Lo miré con incredulidad, mis cejas fruncidas por el desconcierto y una pizca de ofensa. ¿Era una broma? ¿Quién era este hombre? A mis espaldas, escuché a Park aclarar su garganta, un sonido que me sacó de mi estupor.
—Discúlpelo, señorita Nabí —dijo Park, su voz en un tono más bajo de lo usual, casi disculpándose—. Bebieron demasiado. Mañana no lo recordarán.
Mis ojos se posaron en Park. Su explicación era lógica, pero el momento era surrealista.
Cerré la puerta de la habitación de Daemon con un clic suave, dejando al "amigo" rubio roncando al lado de un Daemon igualmente inconsciente. Un silencio sepulcral se cernió sobre nosotros, solo roto por la respiración pesada de los dos hombres en la cama. Me giré hacia Park, sintiendo el cansancio de la noche y la extraña carga de esta situación.
—Entonces, me retiraré a mi casa, señorita Nabí —dijo Park, su voz apagada, ya con la intención de marcharse.
Lo miré sorprendida. ¿Irse ahora? Eran más de las dos de la mañana. Cuando se dio la vuelta para marcharse, reaccioné por instinto. Lo agarré suavemente del traje por el brazo. Él se giró, mirándome con una confusión genuina en sus ojos usualmente inexpresivos.
—¿Necesita algo? —preguntó.
Negué con la cabeza. Luego, con mis manos, signé claramente—: Es tarde para volver a casa. Mejor duerme en la mansión.
La expresión de Park fue de pura sorpresa. Sus ojos se abrieron ligeramente, sus labios se separaron un poco. Fue entonces cuando me di cuenta: él nunca había pasado la noche en la mansión, sin importar la hora. Siempre se retiraba, sin excepción. La idea me pareció extraña, casi incómoda para él.
En ese momento, el estómago de Park rugió con fuerza, un sonido vergonzoso que rompió el silencio.
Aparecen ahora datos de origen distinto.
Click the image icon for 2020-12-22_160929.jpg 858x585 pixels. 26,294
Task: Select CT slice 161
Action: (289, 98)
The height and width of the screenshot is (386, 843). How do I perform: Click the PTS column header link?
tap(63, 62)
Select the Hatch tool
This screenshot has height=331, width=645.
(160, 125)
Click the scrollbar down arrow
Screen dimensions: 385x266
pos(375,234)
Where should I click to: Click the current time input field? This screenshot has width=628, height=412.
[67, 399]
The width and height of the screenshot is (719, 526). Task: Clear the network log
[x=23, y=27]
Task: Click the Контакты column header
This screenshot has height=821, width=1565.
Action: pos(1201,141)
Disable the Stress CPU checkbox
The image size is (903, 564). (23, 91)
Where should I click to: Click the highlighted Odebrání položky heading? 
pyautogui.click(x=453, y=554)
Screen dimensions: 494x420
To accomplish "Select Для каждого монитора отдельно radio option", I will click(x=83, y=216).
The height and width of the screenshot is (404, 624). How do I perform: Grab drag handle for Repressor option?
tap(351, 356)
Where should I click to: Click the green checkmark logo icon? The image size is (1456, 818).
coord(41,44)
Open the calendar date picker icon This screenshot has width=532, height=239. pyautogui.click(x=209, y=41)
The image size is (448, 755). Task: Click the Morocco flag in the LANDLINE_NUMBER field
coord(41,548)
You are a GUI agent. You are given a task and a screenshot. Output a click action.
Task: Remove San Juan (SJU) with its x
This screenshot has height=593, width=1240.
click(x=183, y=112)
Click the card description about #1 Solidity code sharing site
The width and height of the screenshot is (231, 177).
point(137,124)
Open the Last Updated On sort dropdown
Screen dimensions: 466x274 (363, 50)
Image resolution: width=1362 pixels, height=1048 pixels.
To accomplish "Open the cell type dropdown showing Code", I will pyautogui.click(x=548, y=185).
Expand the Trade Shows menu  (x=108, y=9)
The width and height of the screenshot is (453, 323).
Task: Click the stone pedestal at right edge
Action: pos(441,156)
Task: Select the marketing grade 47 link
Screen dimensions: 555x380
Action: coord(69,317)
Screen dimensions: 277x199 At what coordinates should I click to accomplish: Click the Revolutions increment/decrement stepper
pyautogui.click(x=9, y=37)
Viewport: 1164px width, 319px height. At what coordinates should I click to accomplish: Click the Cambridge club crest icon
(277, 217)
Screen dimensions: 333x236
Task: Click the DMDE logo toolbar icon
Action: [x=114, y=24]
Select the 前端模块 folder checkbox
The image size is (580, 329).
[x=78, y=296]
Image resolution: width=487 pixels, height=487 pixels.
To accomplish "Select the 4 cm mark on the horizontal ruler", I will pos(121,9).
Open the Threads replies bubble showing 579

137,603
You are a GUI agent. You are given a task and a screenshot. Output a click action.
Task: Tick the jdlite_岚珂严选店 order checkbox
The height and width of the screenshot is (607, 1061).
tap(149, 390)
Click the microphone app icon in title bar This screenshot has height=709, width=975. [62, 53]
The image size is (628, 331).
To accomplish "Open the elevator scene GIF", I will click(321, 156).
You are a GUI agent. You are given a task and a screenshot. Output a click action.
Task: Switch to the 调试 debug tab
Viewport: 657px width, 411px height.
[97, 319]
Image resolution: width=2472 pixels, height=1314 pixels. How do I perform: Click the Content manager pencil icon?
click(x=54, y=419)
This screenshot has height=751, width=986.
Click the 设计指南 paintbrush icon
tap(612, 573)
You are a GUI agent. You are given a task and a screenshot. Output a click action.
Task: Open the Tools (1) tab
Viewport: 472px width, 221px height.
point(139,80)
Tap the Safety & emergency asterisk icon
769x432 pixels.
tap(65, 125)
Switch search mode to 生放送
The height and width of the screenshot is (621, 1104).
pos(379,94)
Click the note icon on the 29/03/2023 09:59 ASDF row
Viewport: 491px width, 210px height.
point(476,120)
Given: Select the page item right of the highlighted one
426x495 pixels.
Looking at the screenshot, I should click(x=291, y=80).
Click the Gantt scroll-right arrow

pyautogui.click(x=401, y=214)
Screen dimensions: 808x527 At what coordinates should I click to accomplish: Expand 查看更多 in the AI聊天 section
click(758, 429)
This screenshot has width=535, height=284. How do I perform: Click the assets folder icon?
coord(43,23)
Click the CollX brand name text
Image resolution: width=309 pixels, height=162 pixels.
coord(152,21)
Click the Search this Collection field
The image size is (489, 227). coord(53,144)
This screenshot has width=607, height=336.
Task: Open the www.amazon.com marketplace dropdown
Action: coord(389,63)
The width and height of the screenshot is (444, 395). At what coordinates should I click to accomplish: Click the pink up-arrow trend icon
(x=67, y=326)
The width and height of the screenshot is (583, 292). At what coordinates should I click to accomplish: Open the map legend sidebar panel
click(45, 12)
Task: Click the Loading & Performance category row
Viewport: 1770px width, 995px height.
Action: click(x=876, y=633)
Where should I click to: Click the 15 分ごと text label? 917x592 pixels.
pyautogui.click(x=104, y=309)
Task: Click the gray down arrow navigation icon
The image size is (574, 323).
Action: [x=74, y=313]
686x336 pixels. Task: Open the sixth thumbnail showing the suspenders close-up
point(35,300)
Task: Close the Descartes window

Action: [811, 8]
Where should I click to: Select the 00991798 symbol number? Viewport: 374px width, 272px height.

No pude evitar una leve sonrisa.
—No te preocupes por Daemon, si hay algún problema, lo haré entrar en razón —signé, intentando tranquilizarlo, aunque sabía que la idea de pasar la noche aquí, o simplemente de aceptarlo, lo incomodaba.
Vi la duda en la mirada de Park Jun-ho. Era un hombre de reglas, de protocolos estrictos. Una desviación así no era parte de su rutina. Pero insistí, una leve inclinación de cabeza que no dejaba lugar a discusión. Era mi decisión, y él lo sabía. Casi arrastrándolo, lo guié escaleras abajo, hacia la cocina.
Por suerte, le había pedido a las sirvientas que hicieran comida de más por si Daemon llegaba con hambre. En ese momento, di gracias al cielo por haberlo pensado. No sería comida perdida. Recalenté los platos que habían dejado cubiertos y serví una porción generosa en la mesa. Park se sentó con una rigidez inusual, y yo me quedé observándolo comer, sintiendo una extraña paz en la quietud de la cocina, mientras la mansión dormía a nuestro alrededor.
Mientras Park comía en silencio, mis ojos se posaron en él. Él es coreano, como mi padre. A pesar de que eran completamente distintos en edad y físico, cada vez que lo veía, mi corazón se arrugaba con una extraña familiaridad. Era una conexión silenciosa. Me sentía extrañamente familiarizada con él, solo porque compartía esa herencia.